For my first OpenSolaris blog post, I thought I talk about one of my favorite such bugs. This particularly nasty bug had to do with a tricky interaction between VMware and DTrace (pre-production versions of each to be clear). My buddy Keith — a fellow Brown CS Grad — gave me a call and told me about some strange behavior he was seeting running DTrace inside of a VMware VM. Keith is a big fan of DTrace, but an intermittant, but reproducable problem was putting a damper on his DTrace enthusiasm. Every once in a while, running DTrace would cause the system to freeze. Because Solaris was running in the virtual environment, he could see that both virtual CPUs where spinning away, but they weren’t making any forward progress. After a couple of back and forths over email, I made the trip down to Palo Alto so we could work on the problem together.

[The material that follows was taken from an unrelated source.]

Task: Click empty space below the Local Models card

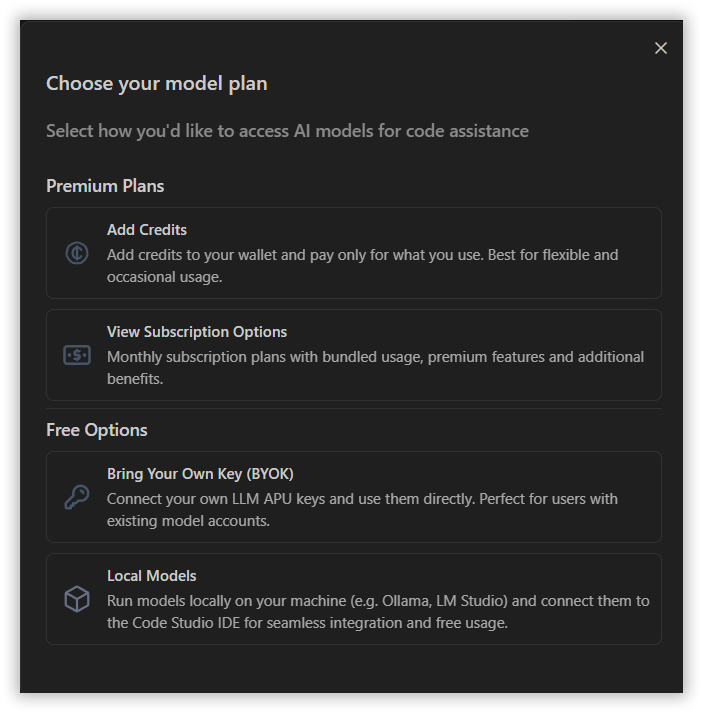Action: [x=354, y=668]
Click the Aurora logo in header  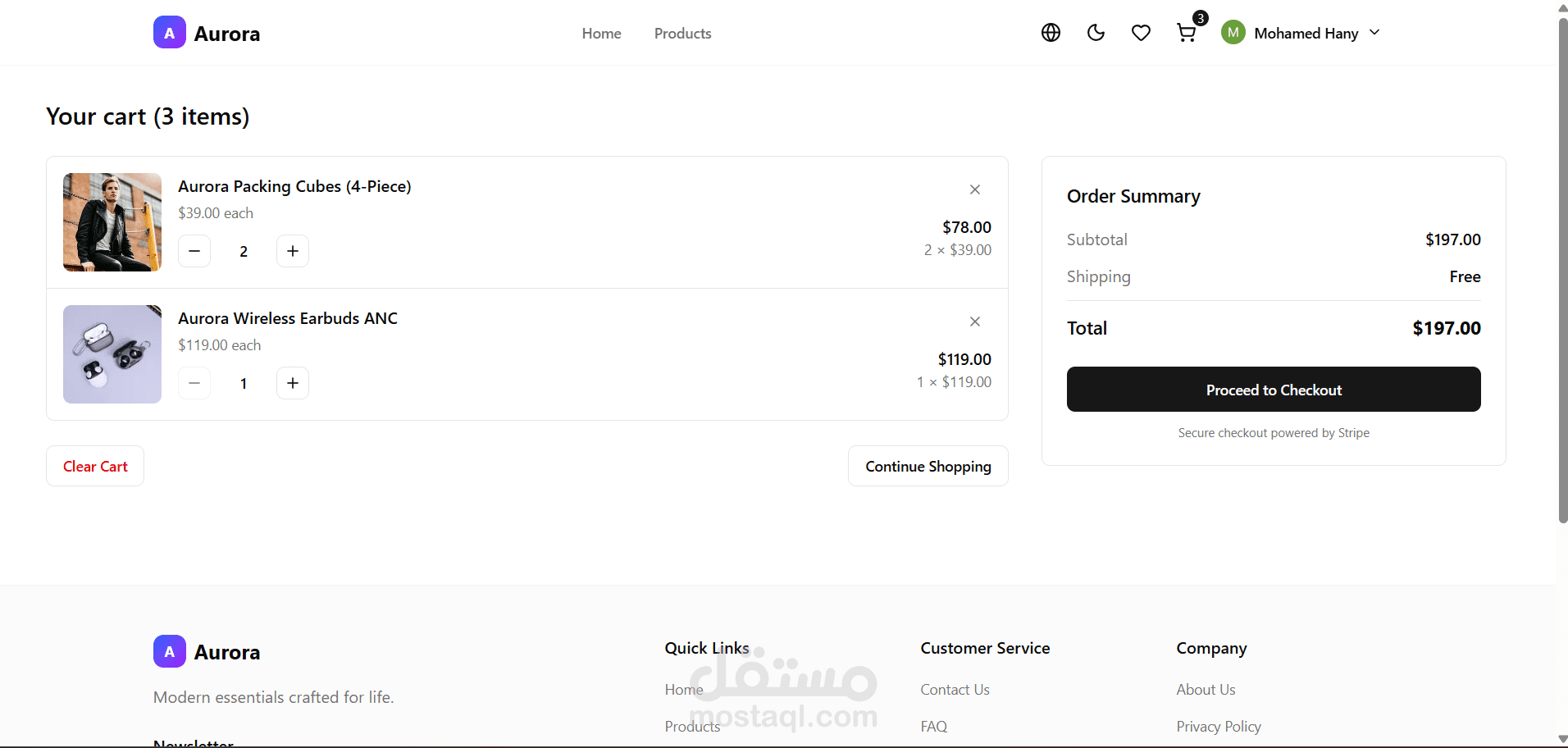click(207, 33)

Using some custom debugging tools, we were able to figure out where the two virtual CPUs were spinning. One CPU was in xc_common() and the other was in xc_serv() — code to handle cross calls. So what was going on?
cross calls
Before I can really delve into the problem, I want to give just a brief overview of cross calls. In general terms, a cross call (xcall) is used in a multi-processor (MP) system when one CPU needs to get another CPU to do some work. It works by sending a special type of interrupt which the remote CPU handles. You may have heard the term interprocessor interrupt (IPI) — same thing. One example of when xcalls are used is when unmapping a memory region. To unmap a region, a process will typically call the munmap(2) system call. Remember that in an MP system, any processor may have run threads in this process so those mappings may be present in that any CPU’s TLB. The unmap operation executes on one CPU, but the other CPUs need to remove the relevant mappings from their own TLBs. To accomplish this communication, the kernel uses a xcall.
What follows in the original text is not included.